# The exercise
Please copy out the records word for word, starting with the line that contains "Task: Click the Projects document icon" and going on through the last line of the records.

# Given data
# # # # #

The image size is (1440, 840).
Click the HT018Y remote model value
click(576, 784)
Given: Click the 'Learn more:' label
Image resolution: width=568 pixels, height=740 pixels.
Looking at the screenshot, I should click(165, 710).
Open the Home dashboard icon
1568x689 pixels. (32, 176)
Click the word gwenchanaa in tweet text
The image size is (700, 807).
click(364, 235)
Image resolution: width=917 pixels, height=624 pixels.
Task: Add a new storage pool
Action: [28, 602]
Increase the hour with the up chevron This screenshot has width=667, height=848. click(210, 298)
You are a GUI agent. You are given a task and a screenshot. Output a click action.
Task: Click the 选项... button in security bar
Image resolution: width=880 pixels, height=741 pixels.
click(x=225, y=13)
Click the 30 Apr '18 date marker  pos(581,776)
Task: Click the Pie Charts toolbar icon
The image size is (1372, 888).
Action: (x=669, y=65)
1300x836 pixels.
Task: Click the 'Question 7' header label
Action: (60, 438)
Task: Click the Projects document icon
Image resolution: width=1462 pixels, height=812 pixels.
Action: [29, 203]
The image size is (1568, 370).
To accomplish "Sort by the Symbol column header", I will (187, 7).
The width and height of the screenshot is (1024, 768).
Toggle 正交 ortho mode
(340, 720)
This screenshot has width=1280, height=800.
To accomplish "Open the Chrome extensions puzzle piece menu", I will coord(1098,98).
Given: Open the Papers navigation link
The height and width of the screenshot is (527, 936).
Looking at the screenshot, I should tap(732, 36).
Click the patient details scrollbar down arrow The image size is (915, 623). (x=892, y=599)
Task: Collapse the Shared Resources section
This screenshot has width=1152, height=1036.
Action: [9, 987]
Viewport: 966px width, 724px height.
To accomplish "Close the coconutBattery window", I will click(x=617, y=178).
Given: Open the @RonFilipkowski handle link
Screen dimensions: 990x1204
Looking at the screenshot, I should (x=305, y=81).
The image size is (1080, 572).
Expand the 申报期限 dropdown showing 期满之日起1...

# # # # #

# Task result
Task: Click the Projects document icon
Image resolution: width=1462 pixels, height=812 pixels.
Action: [29, 203]
The image size is (1568, 370).
To accomplish "Sort by the Symbol column header", I will (187, 7).
The width and height of the screenshot is (1024, 768).
Toggle 正交 ortho mode
(340, 720)
This screenshot has width=1280, height=800.
To accomplish "Open the Chrome extensions puzzle piece menu", I will coord(1098,98).
Given: Open the Papers navigation link
The height and width of the screenshot is (527, 936).
Looking at the screenshot, I should tap(732, 36).
Click the patient details scrollbar down arrow The image size is (915, 623). (x=892, y=599)
Task: Collapse the Shared Resources section
This screenshot has width=1152, height=1036.
Action: [9, 987]
Viewport: 966px width, 724px height.
To accomplish "Close the coconutBattery window", I will click(x=617, y=178).
Given: Open the @RonFilipkowski handle link
Screen dimensions: 990x1204
Looking at the screenshot, I should (x=305, y=81).
The image size is (1080, 572).
Expand the 申报期限 dropdown showing 期满之日起1...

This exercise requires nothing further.